9) Ralph Ellison, Three Days Before the Shooting … (2010). Ralph Ellison worked for more than forty years on his follow-up to Invisible Man, but never could bring himself to finish. The reasons were legion, and have recently been thoroughly explored in Adam Bradley’s Ralph Ellison in Progress and Arnold Rampersad’s biography. Scholars of race and American literature are well aware of this struggle, but as I will likely argue in a future essay, those who study American religion should be, too. This 1100-page volume contains a wealth of archival material painstakingly organized and introduced by Bradley and John F. Callahan, including the most coherent 300+ pages of the second novel (which were originally published in 1999 as Juneteenth). Such an unfinished monstrosity may prove too massive for some to engage, but be not afraid: it includes many bite-sized excerpts that deal powerfully with civil religion, African American Protestantism, and the increasingly hybrid religious realities evident at the turn of the millennium. See especially the eight excerpts published by Ellison during his lifetime that appear at the volume’s conclusion. A-.
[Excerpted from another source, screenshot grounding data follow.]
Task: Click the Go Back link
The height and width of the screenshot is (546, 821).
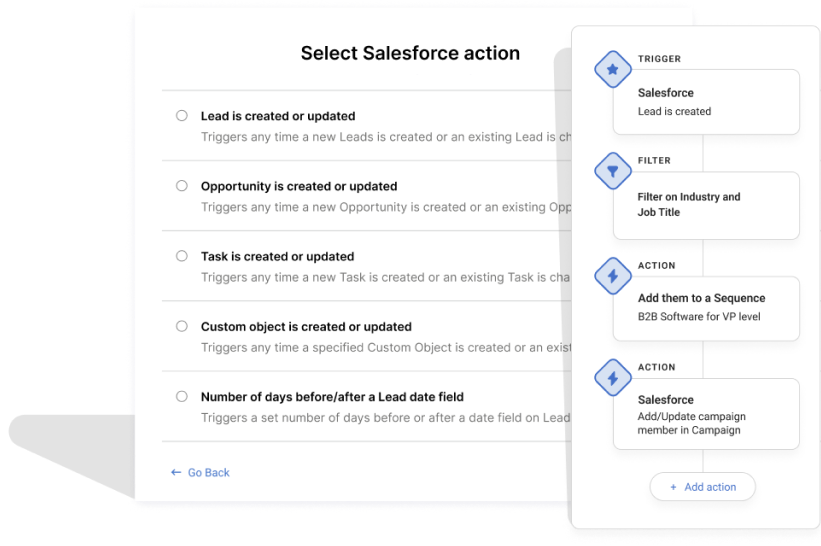Action: pyautogui.click(x=208, y=472)
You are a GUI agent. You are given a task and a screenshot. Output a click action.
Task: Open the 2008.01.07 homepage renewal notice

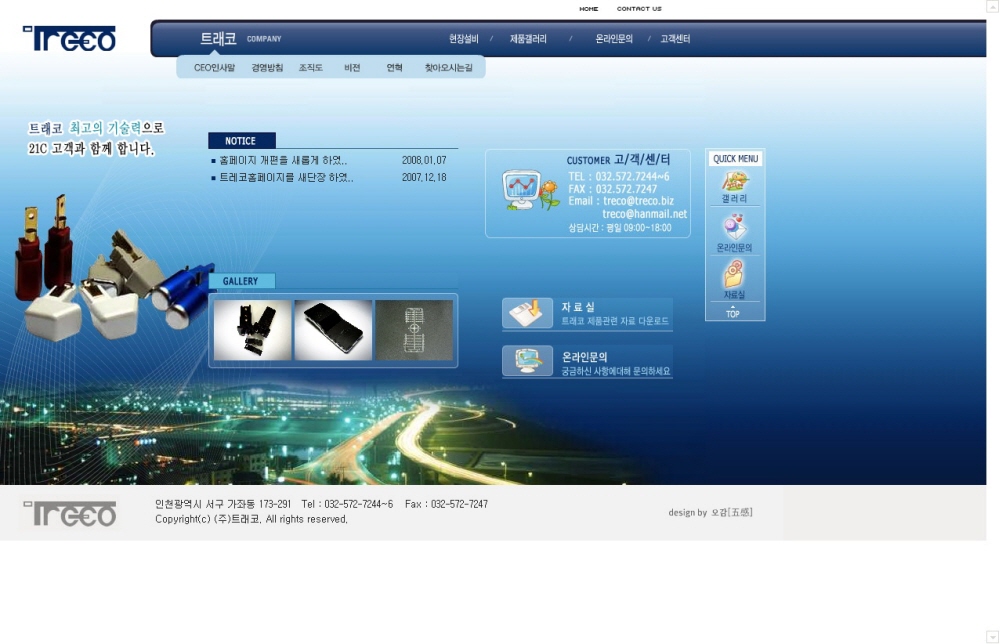tap(283, 160)
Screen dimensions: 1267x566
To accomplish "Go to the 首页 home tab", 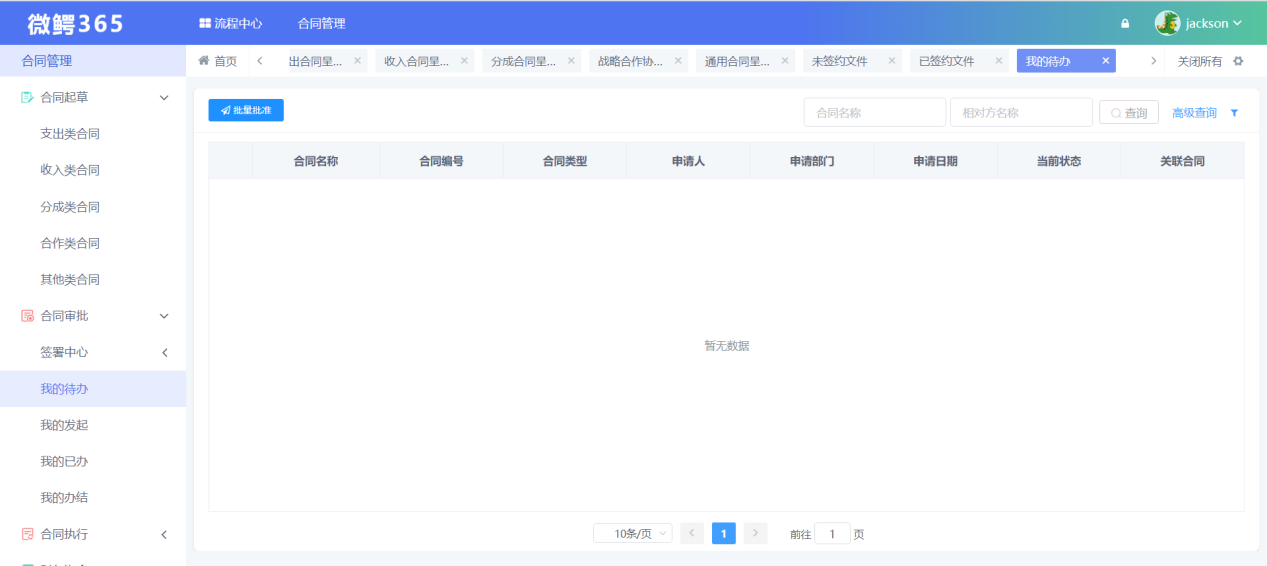I will [x=218, y=61].
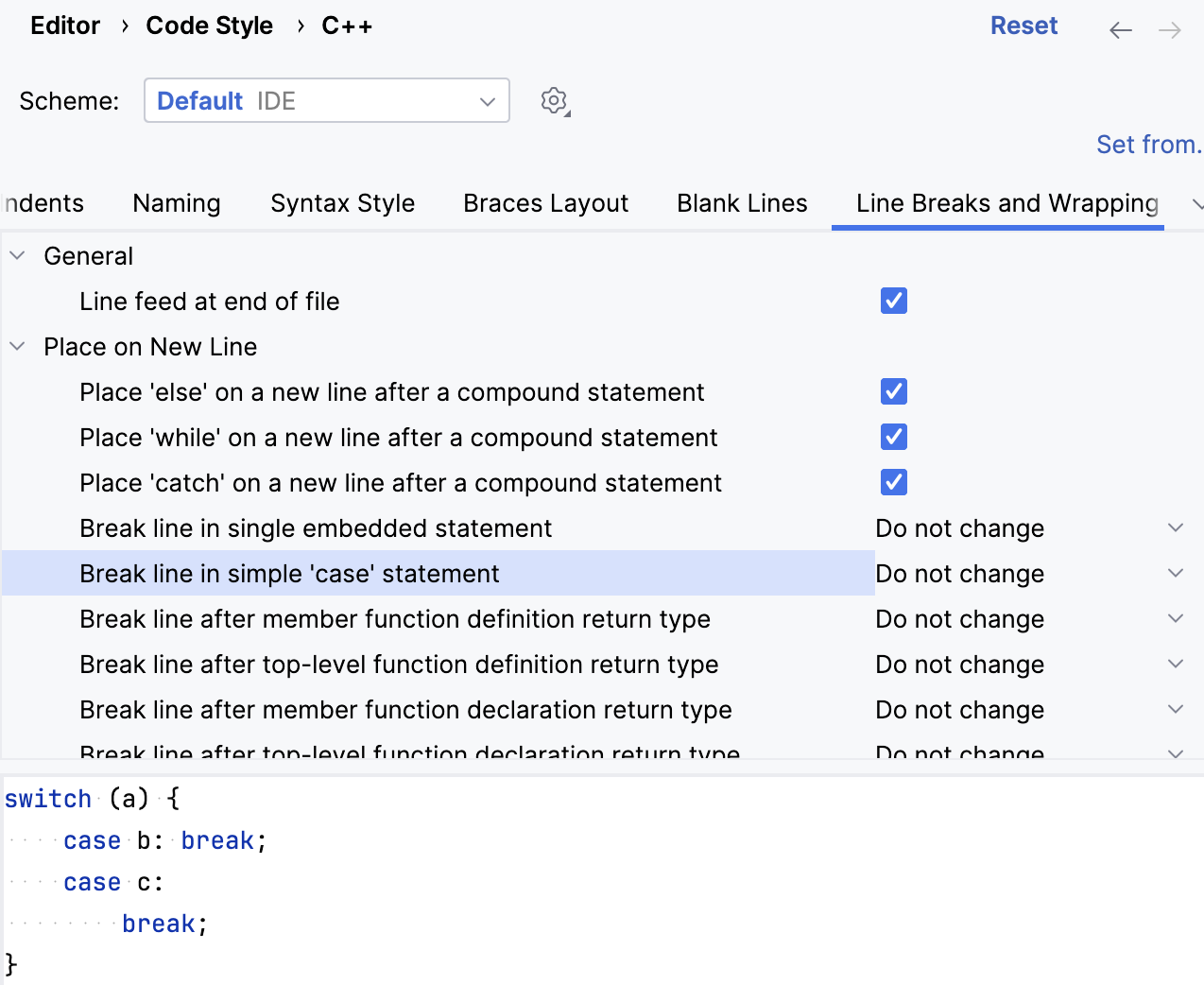Click the forward navigation arrow
Screen dimensions: 1204x985
click(x=1169, y=30)
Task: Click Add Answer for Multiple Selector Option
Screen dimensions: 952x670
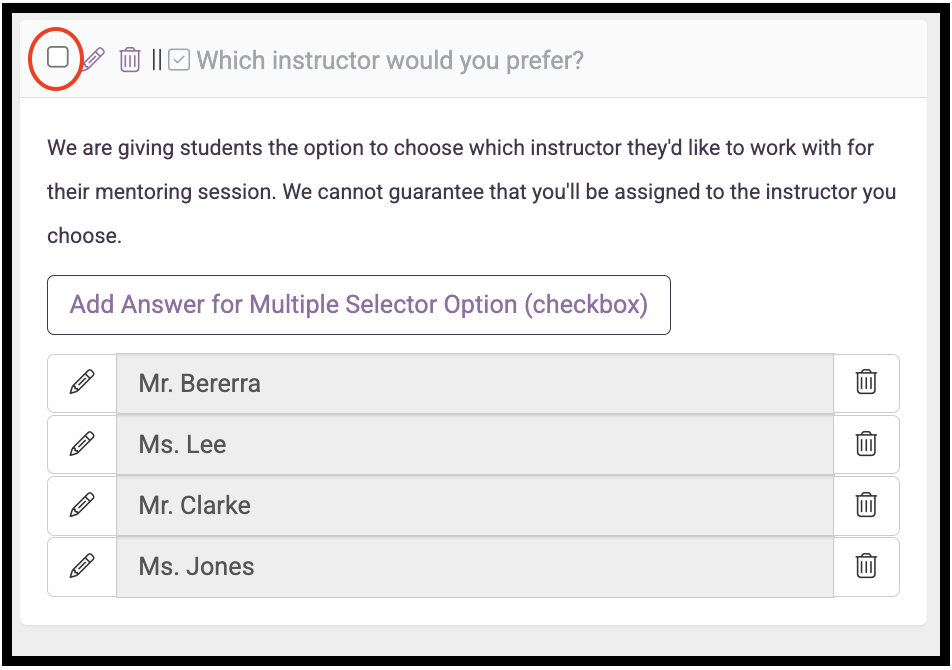Action: (x=359, y=305)
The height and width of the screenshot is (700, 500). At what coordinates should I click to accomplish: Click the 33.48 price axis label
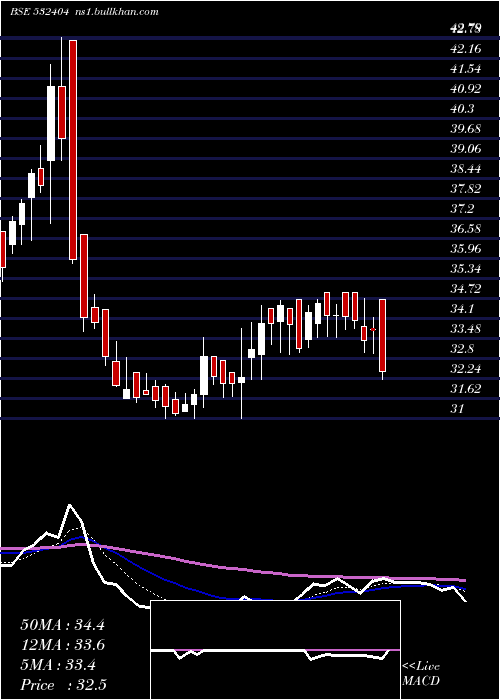pyautogui.click(x=466, y=329)
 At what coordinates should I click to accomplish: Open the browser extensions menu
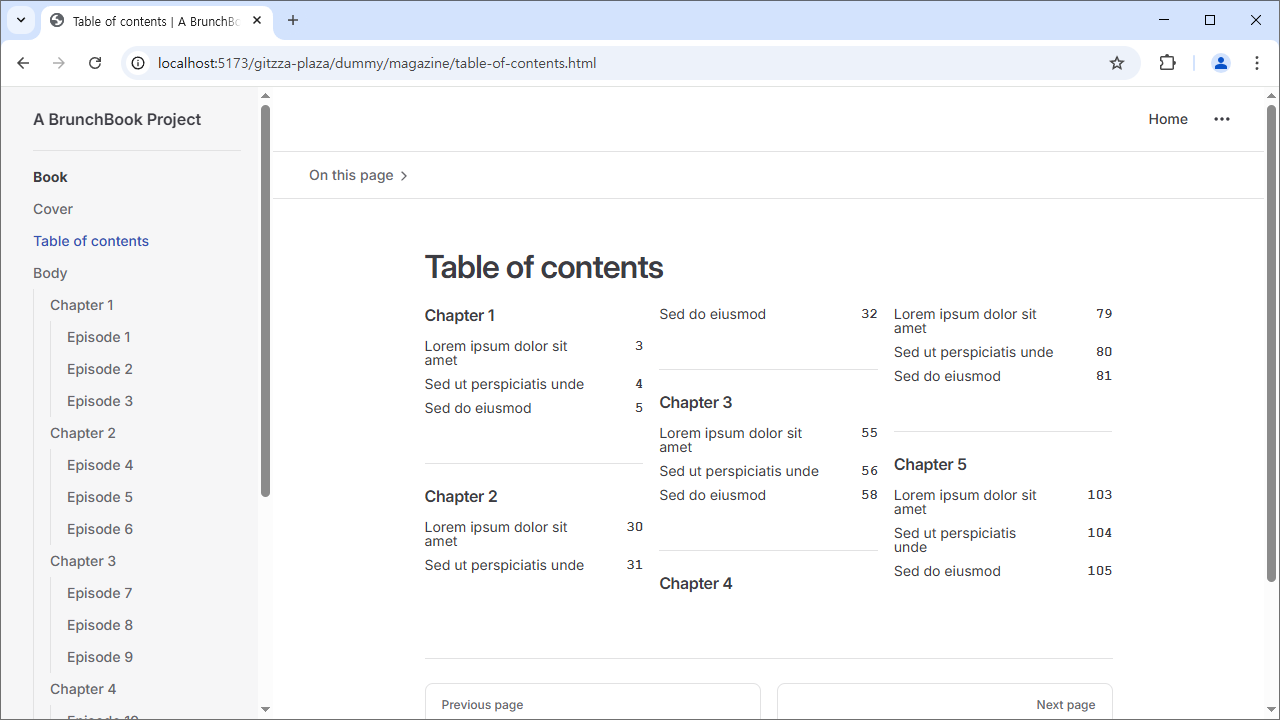pyautogui.click(x=1167, y=63)
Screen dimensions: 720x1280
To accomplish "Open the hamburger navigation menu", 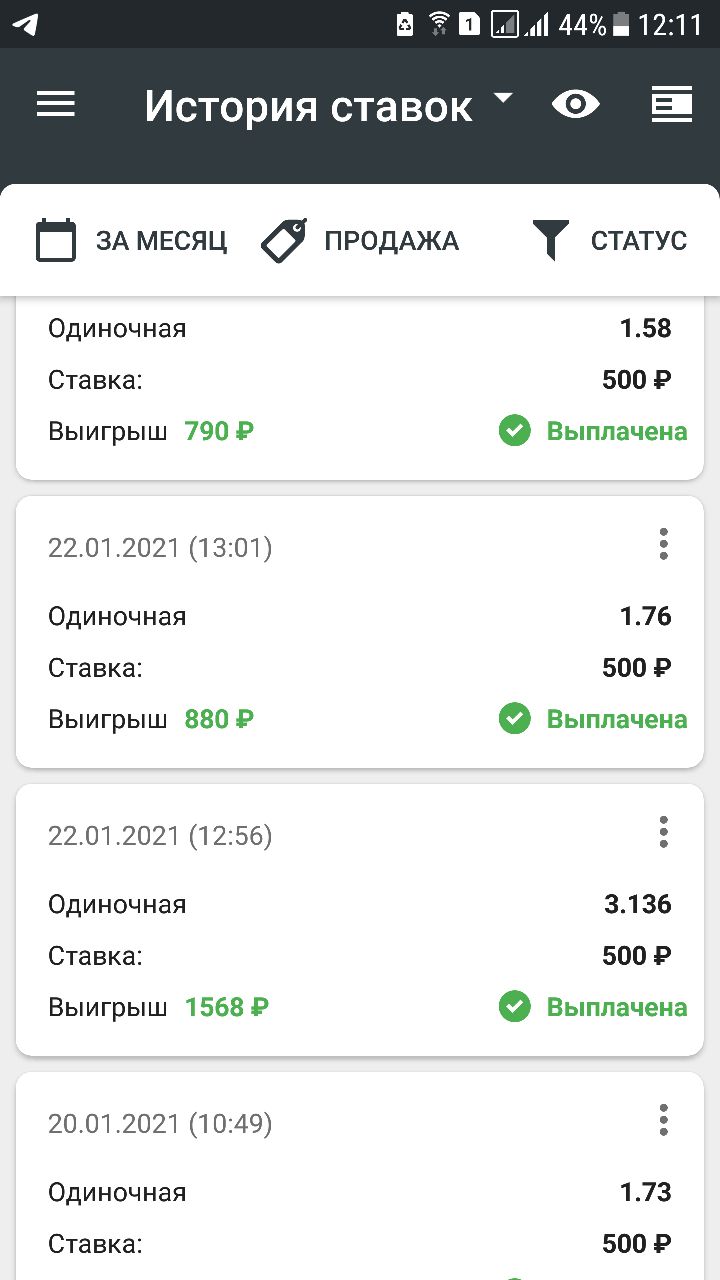I will (56, 105).
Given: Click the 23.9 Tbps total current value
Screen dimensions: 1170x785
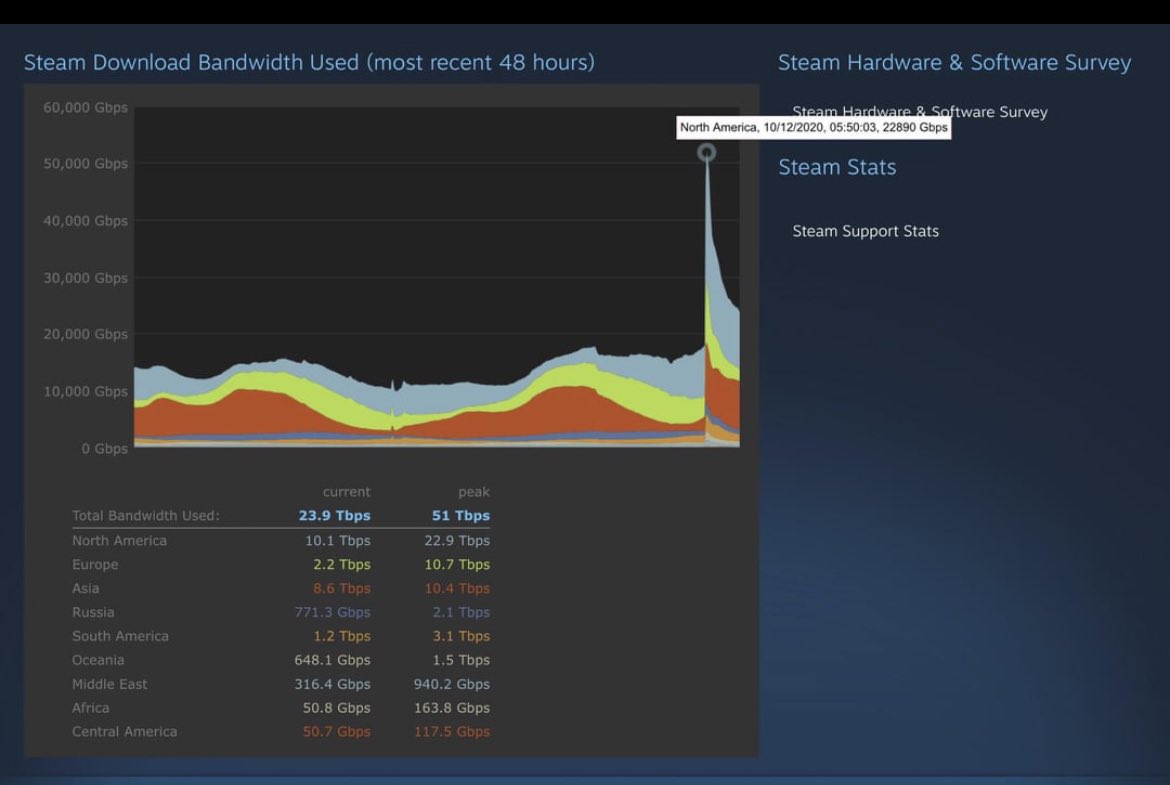Looking at the screenshot, I should (334, 516).
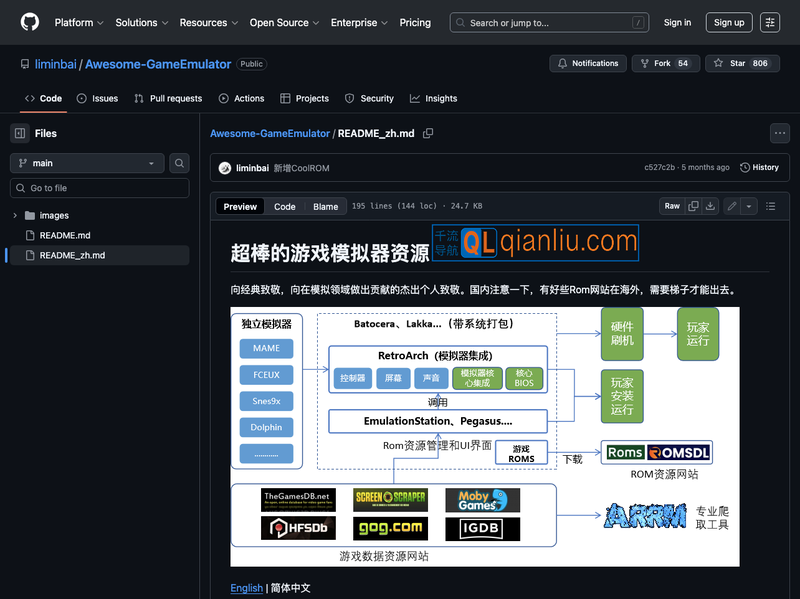The width and height of the screenshot is (800, 599).
Task: Open the edit options dropdown arrow
Action: [x=748, y=206]
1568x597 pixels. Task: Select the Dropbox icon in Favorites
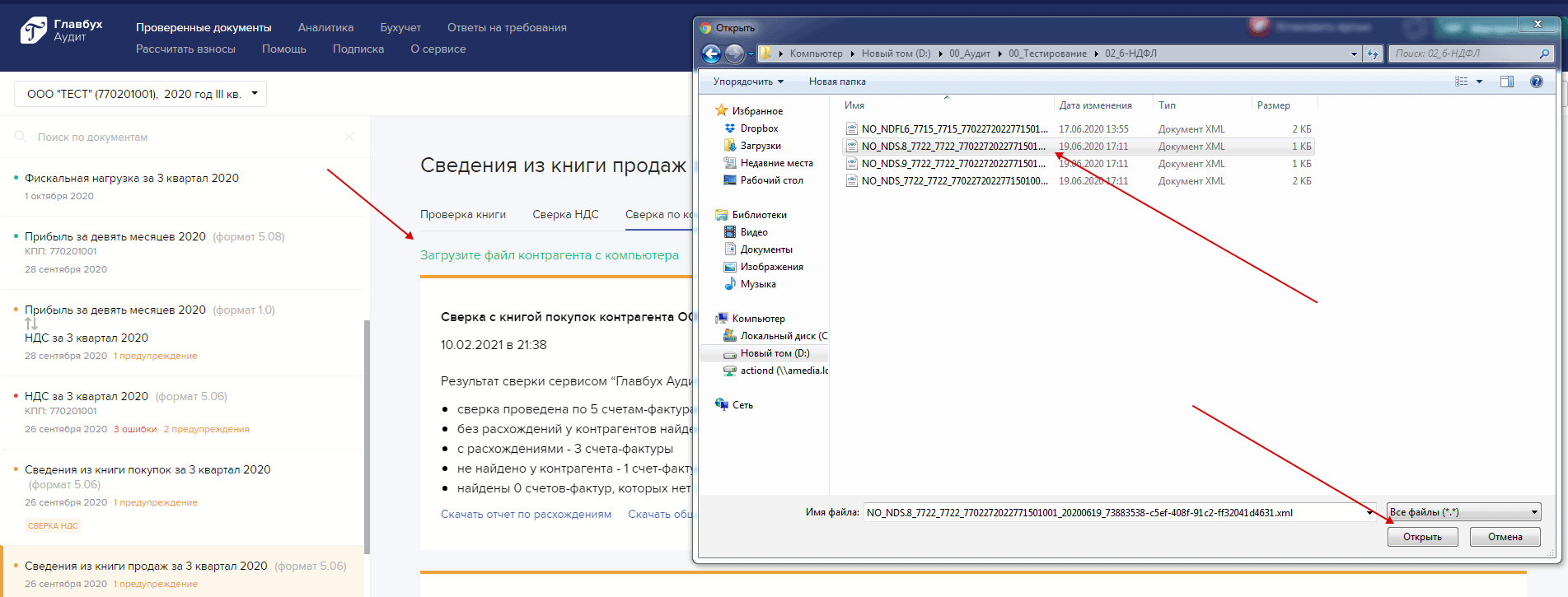click(730, 128)
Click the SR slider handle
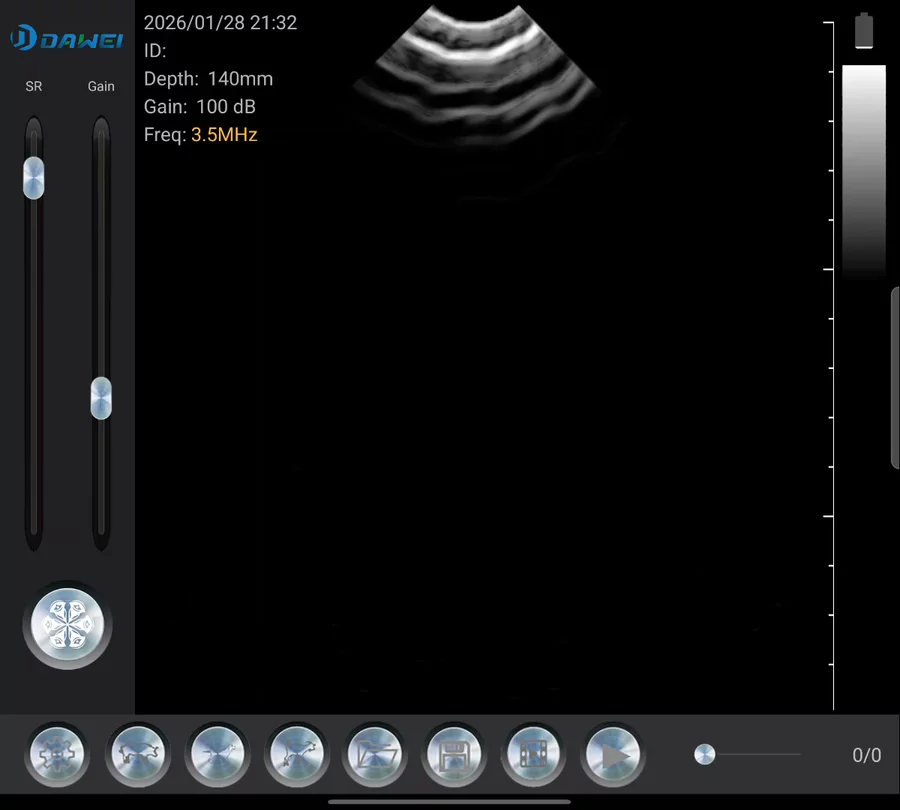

10) Rebecca Newberger Goldstein, 36 Arguments for the Existence of God (2010). I’m cheating with this one, as I just discovered it myself and am only a hundred pages in. Given the praise garnered elsewhere, though, that’s enough to recommend it. With the 36 chapters receiving such titles as “The Argument from the Improbable Self” and “The Argument from the Irrepressible Past,” philosophers and theoretically-oriented historians of religion and science may be most immediately attracted, but this is compelling reading for anyone in the humanities whose afternoons are commonly devoted to faculty meetings and university lectures. Although several main characters are unapologetically brilliant, Goldstein holds nothing back in critiquing the posturing and petty divisions that characterize too much of academic life. Meanwhile, the novel’s equally serious and humorous reflections on the relationship of faith and knowledge and on modern dynamics of religion and secularism suggest an ear very close to the ground. A-, so far.
Comments
"The gods, the changeable gods, hated a man with so much, but they hated more a man who did not appreciate how high they had pulled him up from the dust"
Also, thank you for directing me to Y, which I can't wait to get my hands on.
There's also Norman Mailer's CASTLE IN THE FOREST, which is very Mailer, about the devil cultivating evil on earth through the being of Adolf Hitler. I'm cheating a bit because I haven't yet finished it, but it's a perfect telling of his Manicheanism.